Software giant will lay off Sun workers in Europe and Asia, according to U.S. regulatory filing, but this may not bring it into profitability in the short term.
Written by Victoria Ho, Contributor

Oracle will lay off more Sun Microsystems workers, according to a regulatory filing it made on Friday in the United States.

According to reports, this will mostly affect its Asian and European workforces. Oracle indicated the job cuts by way of severance packages in the Securities and Exchange (SEC) filing, which will amount to a figure between US$675 million and US$825 million.

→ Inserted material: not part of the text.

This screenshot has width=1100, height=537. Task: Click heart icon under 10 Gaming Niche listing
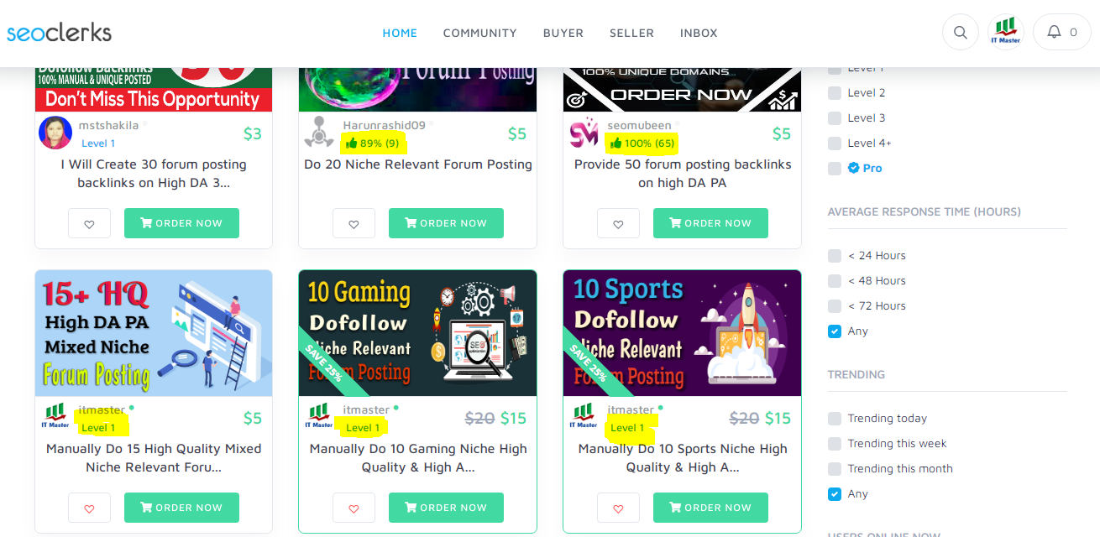354,508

Last October, Sun signaled its intention to cut up to 10 percent of its workforce, or around 3,000 workers, in preparation for Oracle's takeover of the company. The move was estimated to cost US$325 million. Oracle CEO Larry Ellison had said at the time, Sun was losing US$100 million a month while Oracle awaited approval from European regulators for its acquisition of Sun.

Oracle declined to provide further detail to ZDNet Asia on the extent of the latest cuts to the region.

Ellison in January disputed reports of layoffs in the company, saying instead it was planning to hire some 2,000 staff over the coming months to beef up the Sun acquisition.

Sun has an estimated 30,000-strong workforce globally.

Phil Hassey, vice president of services research at Springboard Research, said in an e-mail interview with ZDNet Asia the job cuts were "not that much of a surprise", and were likely part of the ongoing trimming that Oracle has had to do around its acquisition of Sun.

The job cuts may not bring short-term profitability back to Sun, Hassey noted.

Oracle will have to focus on portions of Sun's business that enterprises were willing to pay for, as well as work on go-to-market strategies, in order to bring Sun to profitability, he said.

Oracle first announced the Sun buy in April 2009, and won approval from the U.S. Department of Justice in August.

However, the European Commission objected to the deal in November last year, attributing it to worries over whether the open source interests of Sun's MySQL database would be compromised by the new owner, which produces a proprietary database product.